**DOCUMENT PASSAGE:**
The advantage I see right now is that I can directly experiment with orchestral colors in a very realistic way which a regular ensemble patch just cannot do. Playing and hearing the orchestra come alive under your fingers is just awesome and a really big timesaver. As a piano player, I've always preferred a performance approach rather than meticulously editing notes to get it right. But again, keep in mind that some libraries work better than others.


----------



## muziksculp (Jul 24, 2020)

I'm tempted to buy Divisimate, I think it is a very valuable tool for realtime orchestration performance, and experimenting with various orchestral colors in realtime. I also think it could be a unique tool to experiment with Synthetic textures. I will check the features it offers in more detail. 

I'm also curious to know how users of Divisimate use it , do they use it as an experimental tool, or as an actual production tool when composing tracks, and how valuable it has been to have. Reading more feedback from Divisimate users will be helpful.


----------



## Rich4747 (Jul 24, 2020)

muziksculp said:


> I'm tempted to buy Divisimate, I think it is a very valuable tool for realtime orchestration performance, and experimenting with various orchestral colors in realtime. I also think it could be a unique tool to experiment with Synthetic textures. I will check the features it offers in more detail.

**DATASET EXTRACT:**

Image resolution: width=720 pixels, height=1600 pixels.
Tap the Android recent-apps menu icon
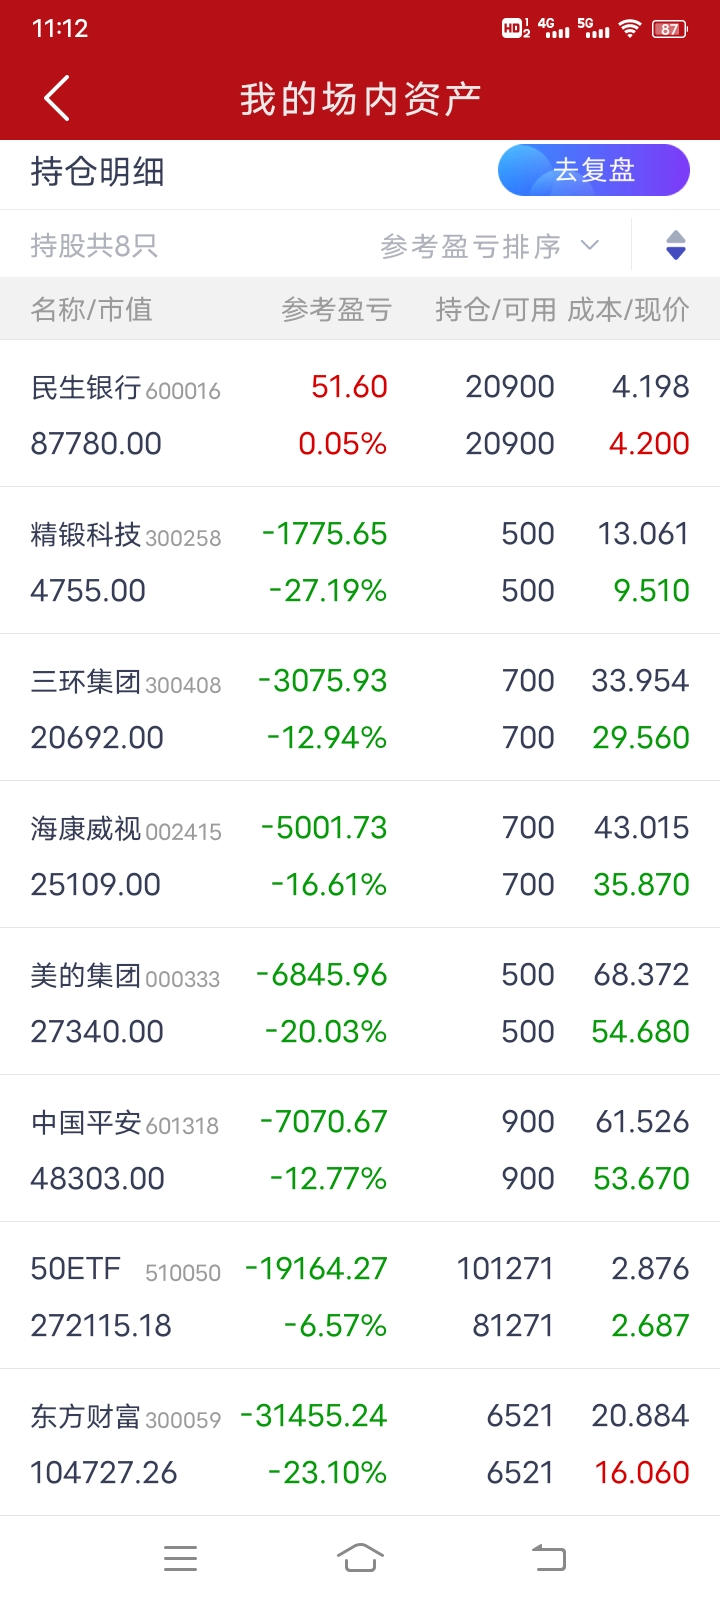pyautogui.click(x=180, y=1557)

**EXERCISES TO COMPLETE:**
a: Answer these about the Divisimate thread:
(i) What instrument does the first writer play?
(ii) Besides orchestral colors, what does muziksculp think Divisimate could be a unique tool to experiment with?
(iii) On what date did muziksculp post?
b: Write out the part of the Divisimate thread that opens with the words containing "I'm also curious" and closes with "will be helpful.", substituting "testing tool" for "experimental tool".
The material isn't needed here.

**RESPONSES:**
a:
(i) Piano
(ii) Synthetic textures
(iii) Jul 24, 2020

b:
I'm also curious to know how users of Divisimate use it , do they use it as an testing tool, or as an actual production tool when composing tracks, and how valuable it has been to have. Reading more feedback from Divisimate users will be helpful.